Work item:
The full listing should be written out verbatim, and its images should be dropped.

Extracted data:
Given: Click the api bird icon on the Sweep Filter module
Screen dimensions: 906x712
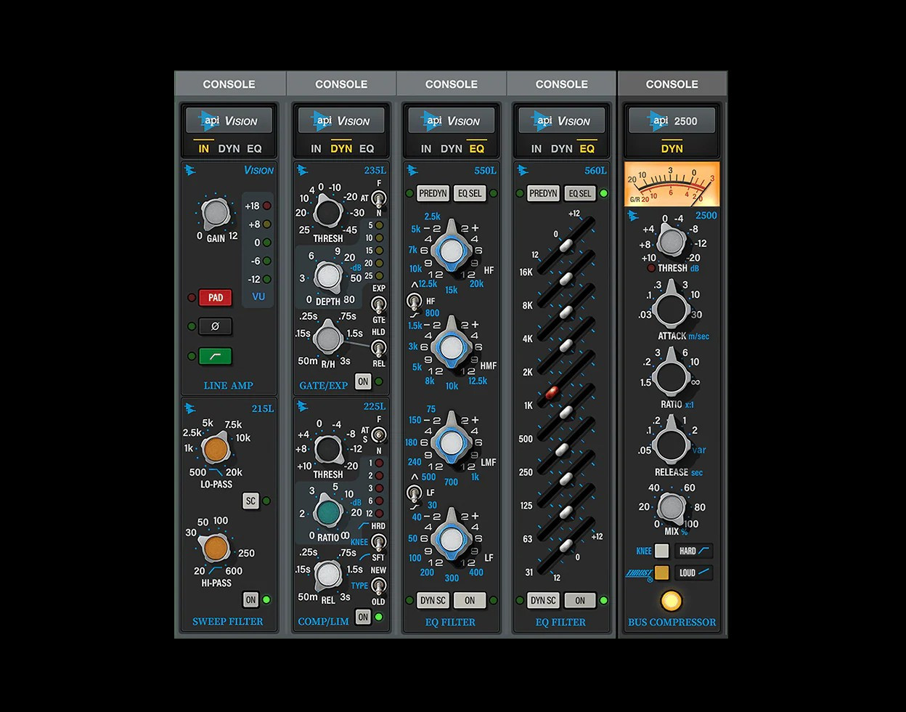Looking at the screenshot, I should click(x=189, y=409).
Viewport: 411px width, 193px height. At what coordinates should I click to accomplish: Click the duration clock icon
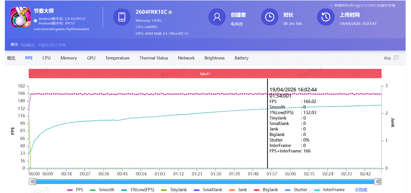tap(270, 17)
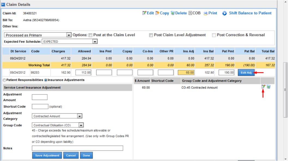Click into the Notes text field
This screenshot has height=161, width=288.
77,148
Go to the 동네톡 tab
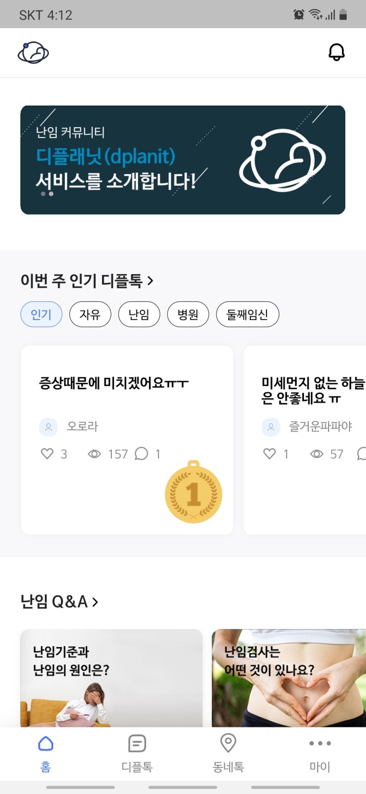Viewport: 366px width, 794px height. click(228, 753)
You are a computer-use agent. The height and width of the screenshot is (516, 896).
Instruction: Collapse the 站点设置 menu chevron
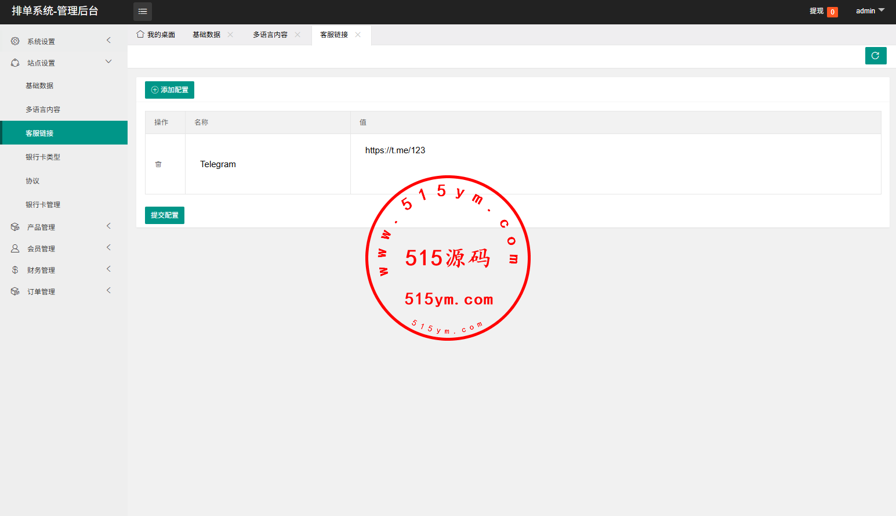pyautogui.click(x=108, y=62)
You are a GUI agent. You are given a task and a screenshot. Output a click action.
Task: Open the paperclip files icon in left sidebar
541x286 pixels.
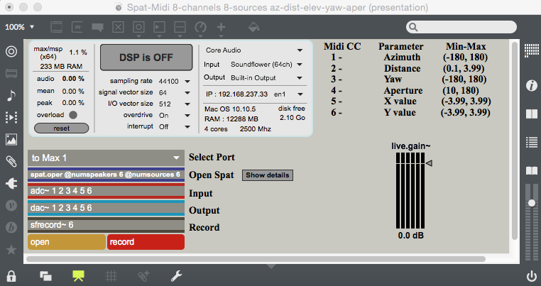click(11, 161)

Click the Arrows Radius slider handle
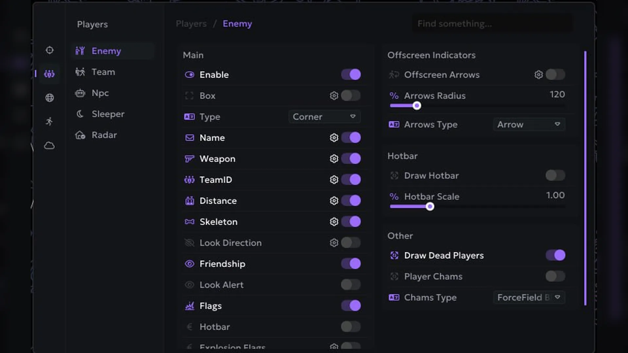coord(416,106)
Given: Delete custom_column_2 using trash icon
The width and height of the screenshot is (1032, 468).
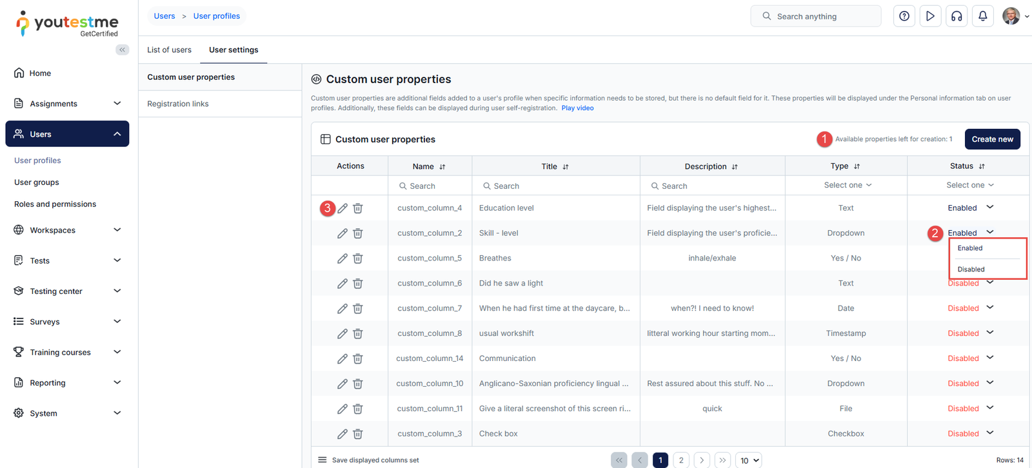Looking at the screenshot, I should click(358, 233).
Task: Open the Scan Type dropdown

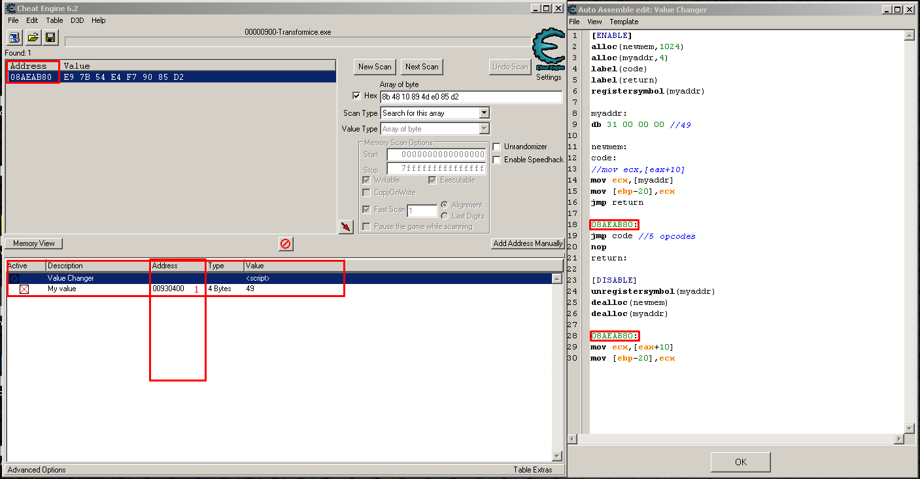Action: 484,113
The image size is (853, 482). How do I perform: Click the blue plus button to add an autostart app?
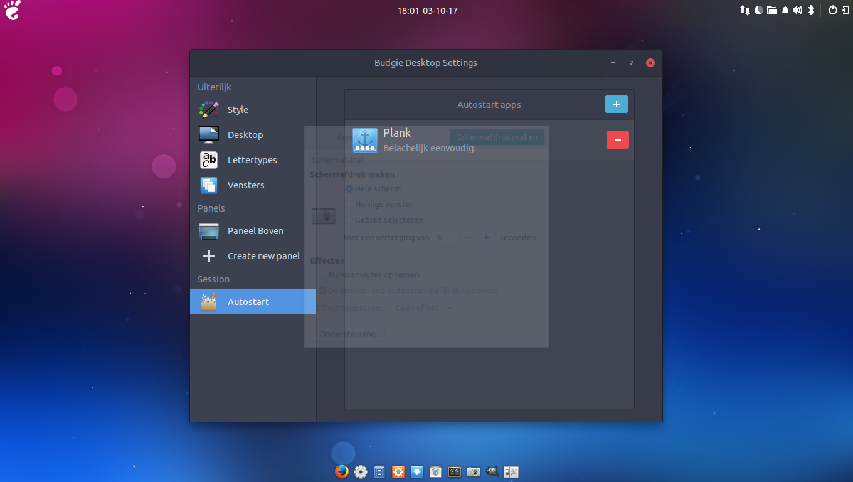click(x=616, y=104)
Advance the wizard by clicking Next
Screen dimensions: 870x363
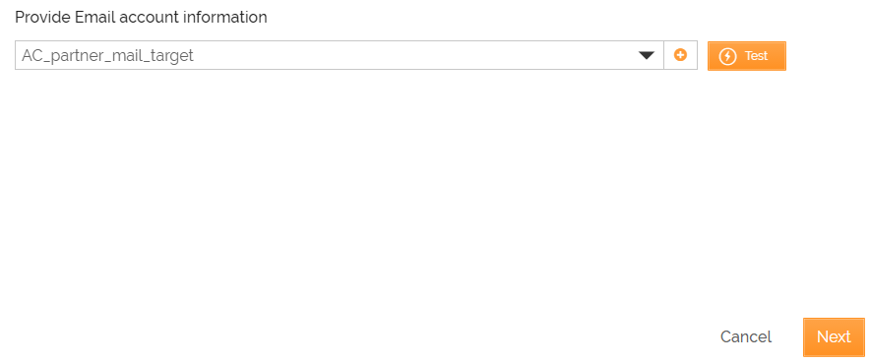pyautogui.click(x=834, y=337)
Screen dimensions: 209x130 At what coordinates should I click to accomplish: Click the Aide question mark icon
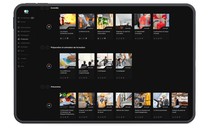(x=19, y=66)
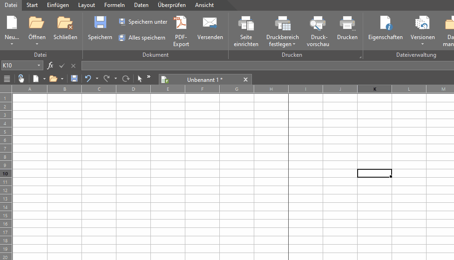Open Seite einrichten page setup

click(246, 23)
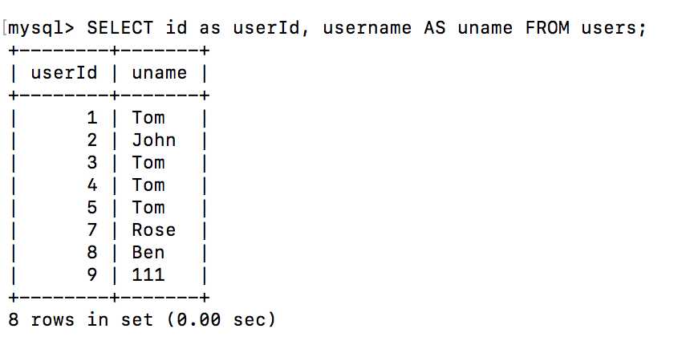682x345 pixels.
Task: Click the Tom entry beside userId 3
Action: click(x=148, y=162)
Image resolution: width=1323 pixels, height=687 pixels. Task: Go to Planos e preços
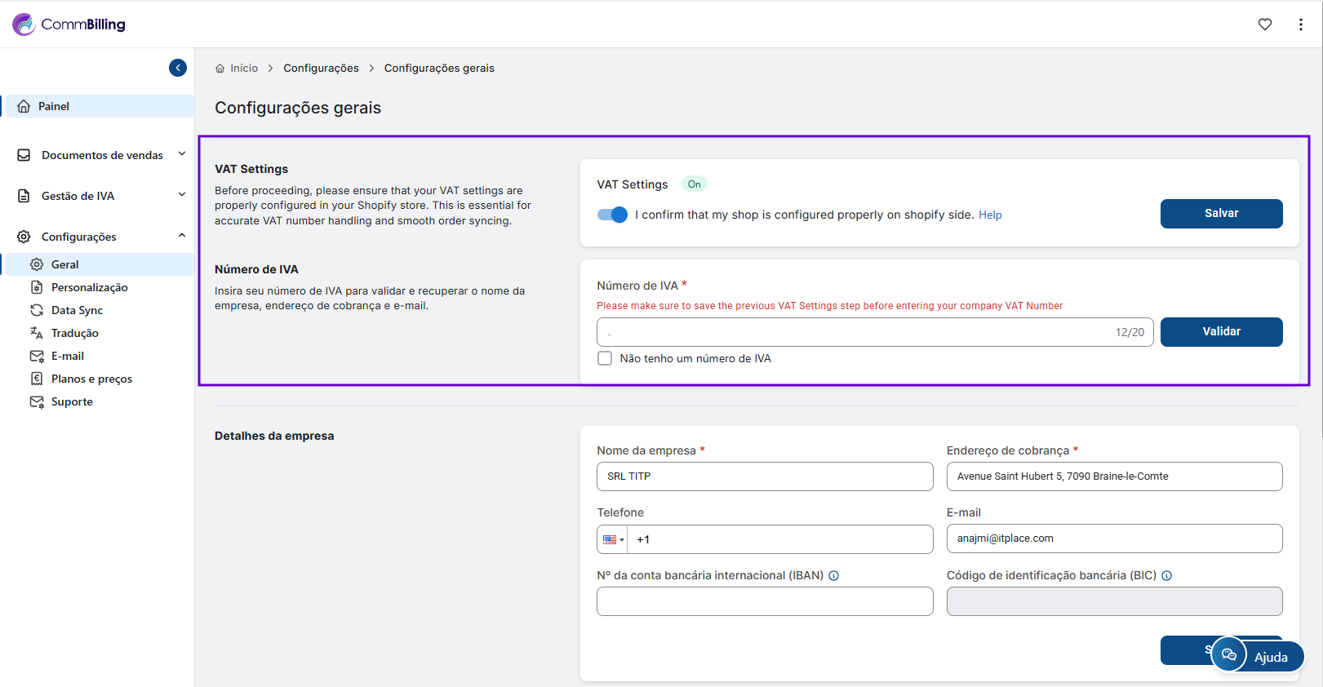(91, 379)
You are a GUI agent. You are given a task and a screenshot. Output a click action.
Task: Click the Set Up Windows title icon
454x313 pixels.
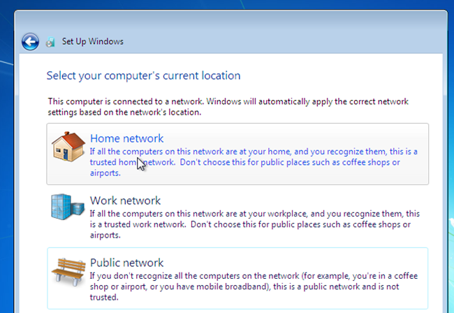[x=50, y=42]
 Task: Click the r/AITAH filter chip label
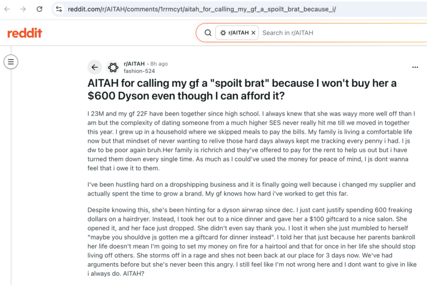pyautogui.click(x=238, y=33)
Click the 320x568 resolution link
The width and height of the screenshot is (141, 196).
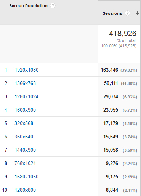coord(24,123)
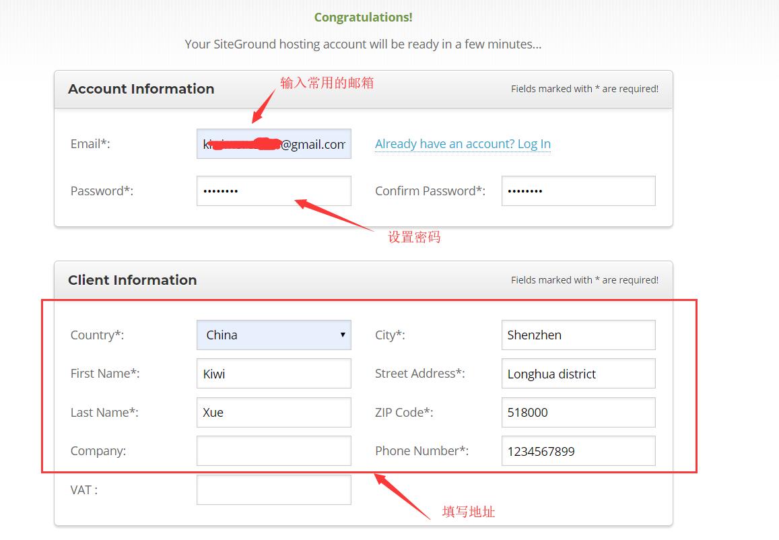779x540 pixels.
Task: Select China from the country selector
Action: tap(273, 335)
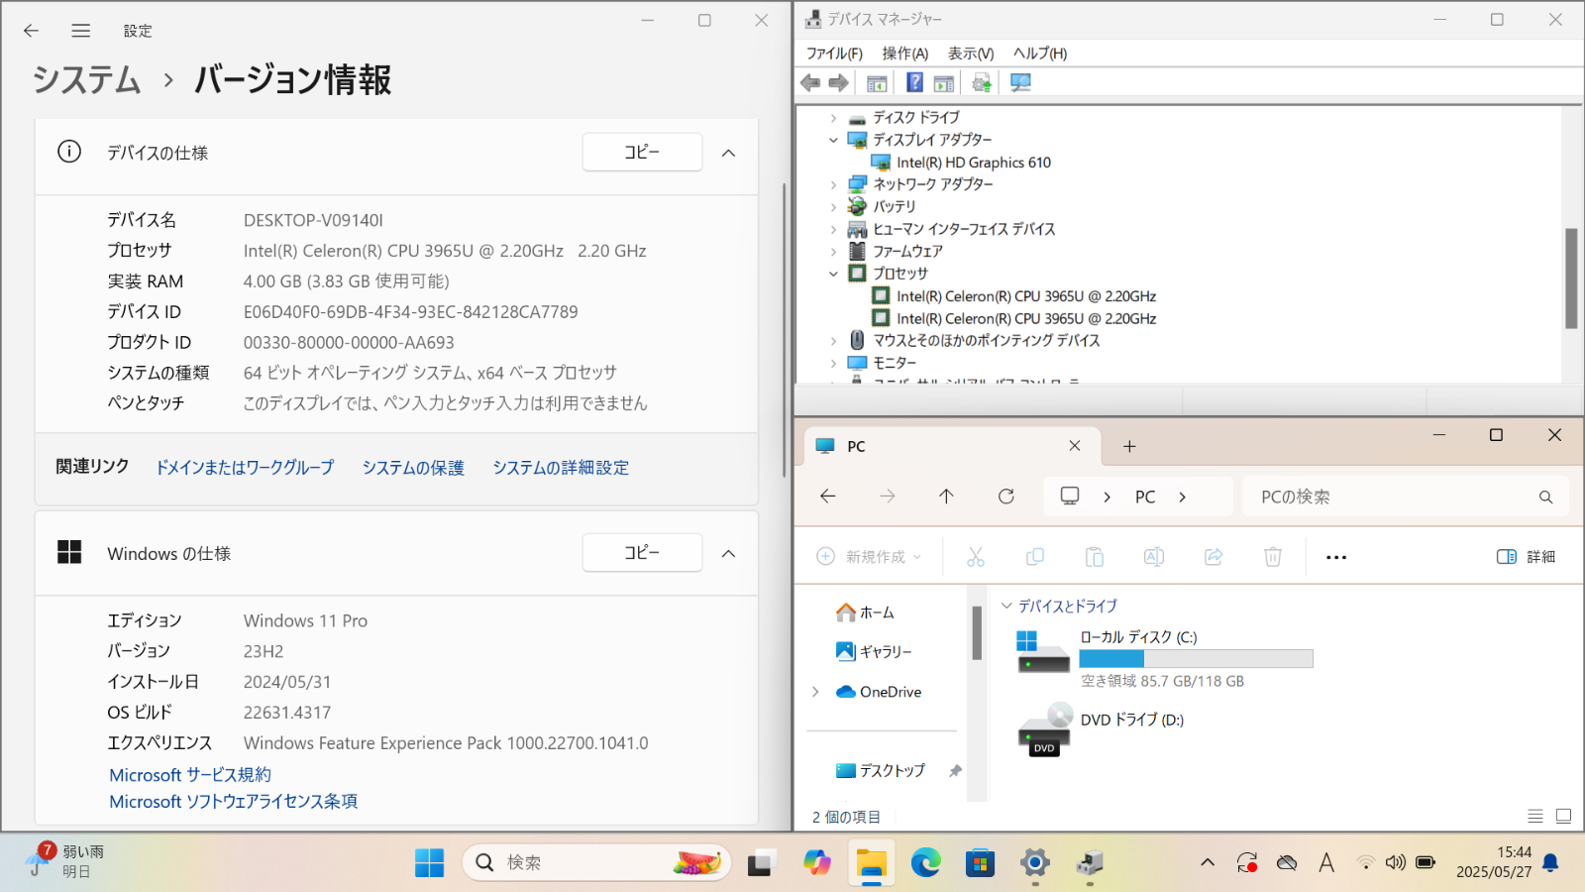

Answer below:
Given: Click the api bird icon on the Sweep Filter module
Screen dimensions: 906x712
Looking at the screenshot, I should click(x=189, y=409).
Viewport: 411px width, 193px height. At what coordinates should I click to accomplish: Click the duration clock icon
tap(270, 17)
Click into the Notes text field
This screenshot has height=161, width=288.
77,148
Go to the 동네톡 tab
Viewport: 366px width, 794px height. click(228, 753)
You are a computer-use agent. The height and width of the screenshot is (516, 896).
Instruction: Collapse the 站点设置 menu chevron
pyautogui.click(x=108, y=62)
You are a GUI agent. You are given a task and a screenshot. Output a click action.
Task: Open the paperclip files icon in left sidebar
541x286 pixels.
click(11, 161)

Click the Arrows Radius slider handle
coord(416,106)
Given: Delete custom_column_2 using trash icon
The width and height of the screenshot is (1032, 468).
Looking at the screenshot, I should click(358, 233).
Task: Open the Scan Type dropdown

Action: 484,113
The image size is (853, 482). How do I perform: Click the blue plus button to add an autostart app?
click(x=616, y=104)
Advance the wizard by clicking Next
Screen dimensions: 870x363
pyautogui.click(x=834, y=337)
Screen dimensions: 209x130 At what coordinates should I click to accomplish: Click the Aide question mark icon
(x=19, y=66)
Open Seite einrichten page setup

click(246, 23)
682x345 pixels.
Task: Click the Tom entry beside userId 3
Action: click(x=148, y=162)
Image resolution: width=1323 pixels, height=687 pixels. Task: Go to Planos e preços
(91, 379)
You are a GUI agent. You are given a task and a screenshot. Output a click action.
Task: Click the Set Up Windows title icon
454x313 pixels.
[x=50, y=42]
 Task: Click the r/AITAH filter chip label
pyautogui.click(x=238, y=33)
Click the 320x568 resolution link
The width and height of the screenshot is (141, 196).
coord(24,123)
779x540 pixels.
Task: Select China from the country selector
Action: tap(273, 335)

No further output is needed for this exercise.